BEGIN
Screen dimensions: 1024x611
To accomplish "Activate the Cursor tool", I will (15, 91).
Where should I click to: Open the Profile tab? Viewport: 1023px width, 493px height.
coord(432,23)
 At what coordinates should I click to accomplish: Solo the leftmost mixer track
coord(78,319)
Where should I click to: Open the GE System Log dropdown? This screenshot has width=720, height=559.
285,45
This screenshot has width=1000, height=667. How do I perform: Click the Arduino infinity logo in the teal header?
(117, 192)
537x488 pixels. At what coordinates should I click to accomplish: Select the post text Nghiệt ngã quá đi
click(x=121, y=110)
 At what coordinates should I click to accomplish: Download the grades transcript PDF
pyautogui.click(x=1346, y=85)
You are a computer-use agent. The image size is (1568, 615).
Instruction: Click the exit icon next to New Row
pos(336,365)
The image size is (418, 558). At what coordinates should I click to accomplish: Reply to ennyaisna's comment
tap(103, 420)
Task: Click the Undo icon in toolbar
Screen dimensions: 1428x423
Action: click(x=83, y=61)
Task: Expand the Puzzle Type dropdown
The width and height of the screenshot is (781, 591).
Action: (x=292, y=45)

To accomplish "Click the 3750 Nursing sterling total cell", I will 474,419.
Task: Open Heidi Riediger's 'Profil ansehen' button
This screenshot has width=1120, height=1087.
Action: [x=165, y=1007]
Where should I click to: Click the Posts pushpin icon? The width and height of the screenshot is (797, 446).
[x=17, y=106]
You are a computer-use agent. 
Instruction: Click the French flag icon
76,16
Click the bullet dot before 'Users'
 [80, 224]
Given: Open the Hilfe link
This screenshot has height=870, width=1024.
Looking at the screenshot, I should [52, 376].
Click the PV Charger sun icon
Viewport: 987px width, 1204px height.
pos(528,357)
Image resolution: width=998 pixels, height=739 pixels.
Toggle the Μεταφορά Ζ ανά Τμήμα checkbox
END
Find "Click the bullet dot before 'Users'" in the entries above and copy that whole line exactly, then each line after it through the line that contains "Image resolution: width=998".

**Response to this exercise**
Click the bullet dot before 'Users'
 [80, 224]
Given: Open the Hilfe link
This screenshot has height=870, width=1024.
Looking at the screenshot, I should [52, 376].
Click the PV Charger sun icon
Viewport: 987px width, 1204px height.
pos(528,357)
Image resolution: width=998 pixels, height=739 pixels.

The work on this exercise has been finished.